6, the existing Spark application can still use the original interface when submitting the job, is not affected.

DRAWINGS

The query method based on the Spark big data processing platform of the present invention is further described in detail below with reference to the accompanying drawings and specific embodiments.

FIG. 1 is an architectural diagram of a Spark SQL execution query in the prior art.

2 is a framework diagram of a Spark SQL generated DAG in the prior art.

FIG. 3 is a flow chart of a SparkContext submit job in the prior art.

4 is a schematic diagram of the RDD phase division in the prior art.

Figure 5 is a process diagram of a prior art DAG performed in stages.

FIG. 6 is a schematic diagram of a sorted query Task storage calculation result in the prior art.

FIG. 7 is a flowchart of implementing an undelayed output of a query result according to an embodiment of the present invention.

FIG. 8 is a flowchart of implementing sorting query processing in a Task successful processing strategy according to an embodiment of the present invention.

FIG. 9 is a flowchart of implementing non-sorted query processing in a Task successful processing policy according to an embodiment of the present invention.

FIG. 10 is a flowchart of implementing a non-sorted query to support a massive query result according to an embodiment of the present invention.

FIG. 11 is a flowchart of implementing memory protection for a query result by using a sort query according to an embodiment of the present invention.

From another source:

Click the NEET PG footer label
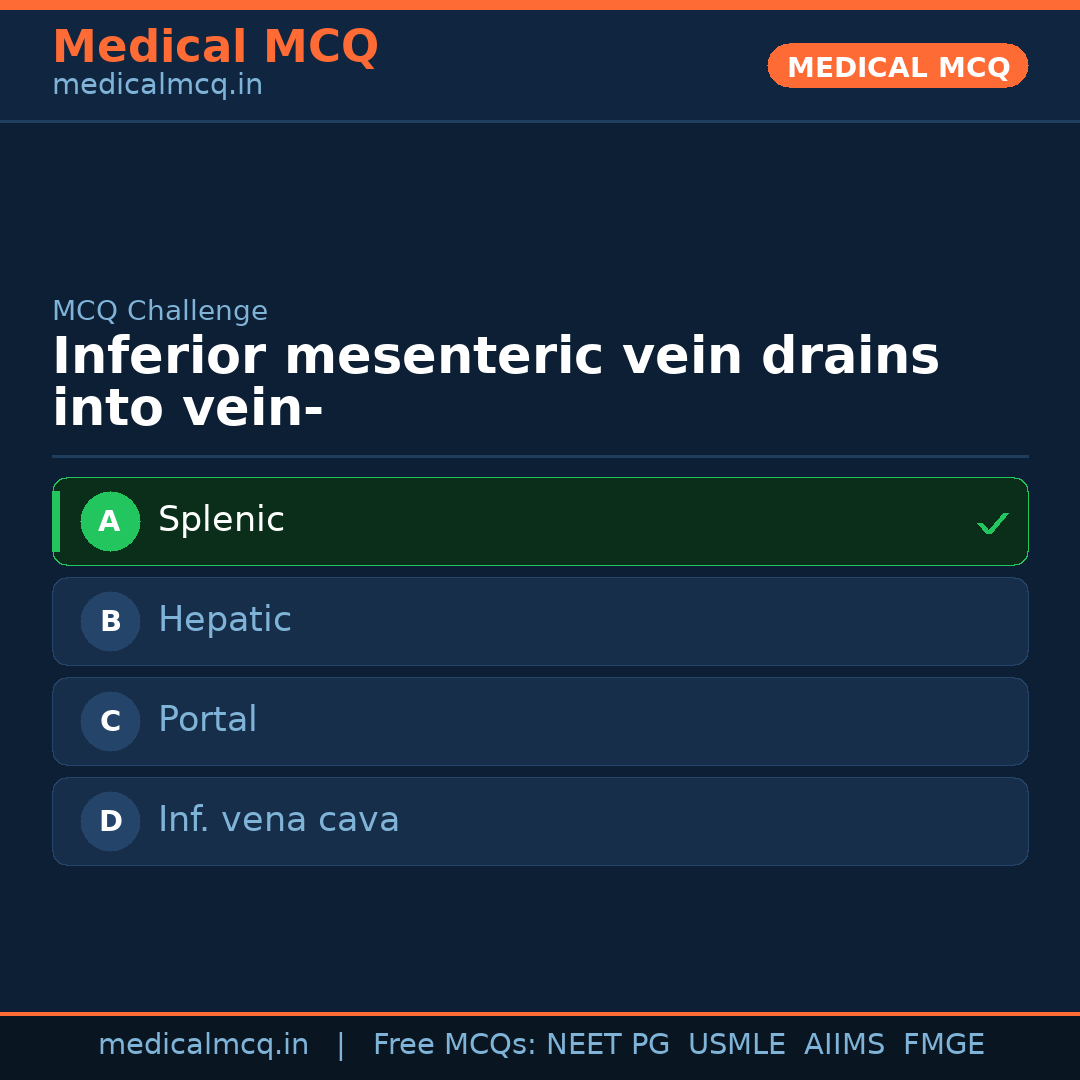This screenshot has height=1080, width=1080. coord(607,1044)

FIG. 12 is a flowchart of an implementation of a Spark SQL processing job query result according to an embodiment of the present invention.

detailed description

The present invention will be further described in detail below with reference to the accompanying drawings and embodiments. It is understood that the specific embodiments described herein are merely illustrative of the invention and are not intended to limit the invention.

Embodiment 1:

As shown in FIG. 7, the specific implementation manner of the result without delay output in the query method of the Spark big data processing platform is as follows:

Spark Big Data Processing Platform's application programming interface SparkContext provides a new job submission interface. The new interface requires notification of the result output rules, result formatting rules, and whether the results should be sorted.

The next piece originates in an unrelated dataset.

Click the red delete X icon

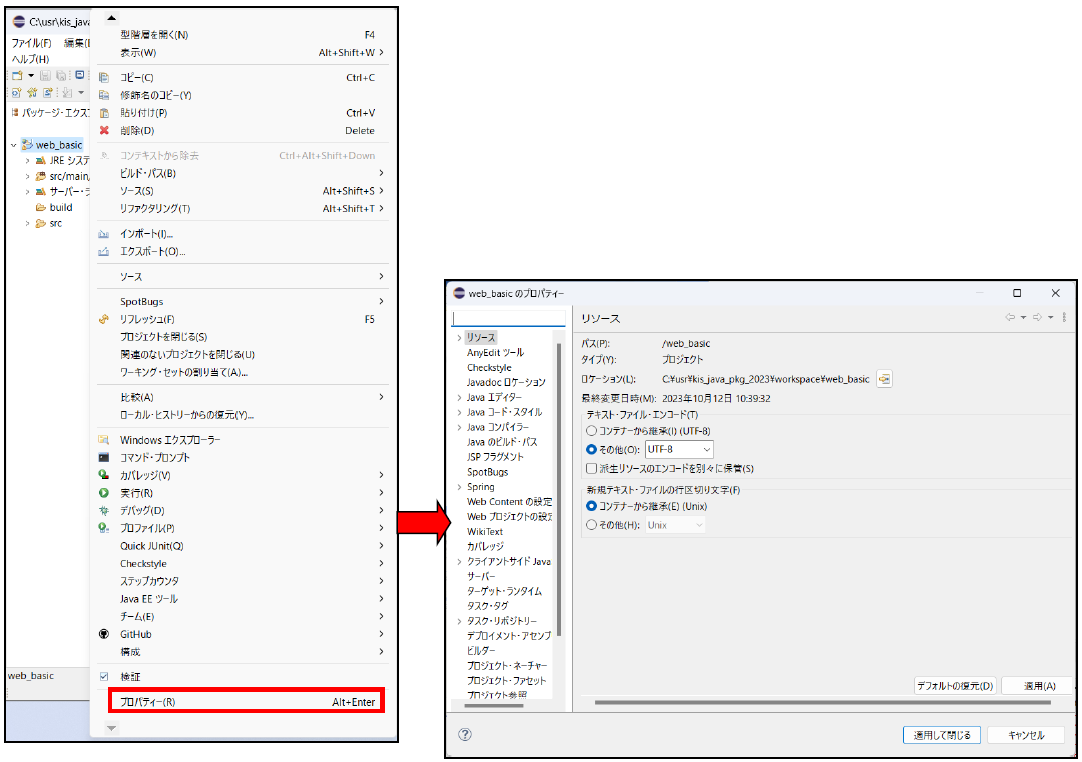pos(104,130)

The new interface redefines the result processing strategy when the Task succeeds, and is executed when the Task success event occurs. In the processing strategy, it is no longer simply storing the result of the Task, but sorting according to the result, and determining whether the result is satisfied. Immediately output the condition. If it is satisfied, the result is formatted and output according to the result formatting rule and output rule defined and passed by the Spark application. The result is not stored after the output; if the output condition is not met temporarily, the temporary storage is performed. Wait until the next task succeeds and then judge whether the output condition is satisfied. If it meets the immediate output and release the memory.

The Spark application being developed can use this new interface to achieve results without delay output, and existing Spark applications can still make Works normally with the original interface.

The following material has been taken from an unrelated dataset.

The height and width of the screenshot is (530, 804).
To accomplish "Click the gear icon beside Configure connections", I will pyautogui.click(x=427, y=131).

For example, for a Spark SQL application, since it is processing structured data, the result is formatted as an array of record rows, and because the column separator is replaced with a tab, the row array format is also formatted. Converted to an array of strings to replace the string with the character substitution function, and then formatted as a column delimiter for the result form of the tab. Finally, when outputting, since the Spark SQL application is a command-line program, the result is Print directly to the console, so for Spark SQL applications, the output is printed to the specified console; while the Spark SQL application processes the SQL statement, depending on whether the order contains the order by clause ( Sort the words) to determine whether the results should be sorted.

The above result formatting rules, result output rules, results whether to sort the three information is unique to the Spark application, so it needs to be passed to the Spark big data processing platform when the application submits the job, and finally use this information in order to be accurate when the task succeeds. Output results in a timely manner.

When all the tasks are successfully completed, the entire job ends successfully. Since all the results have been output when the Task succeeds, the Spark application does not need to execute the output process after the job ends, and can immediately enter the next query job. submit.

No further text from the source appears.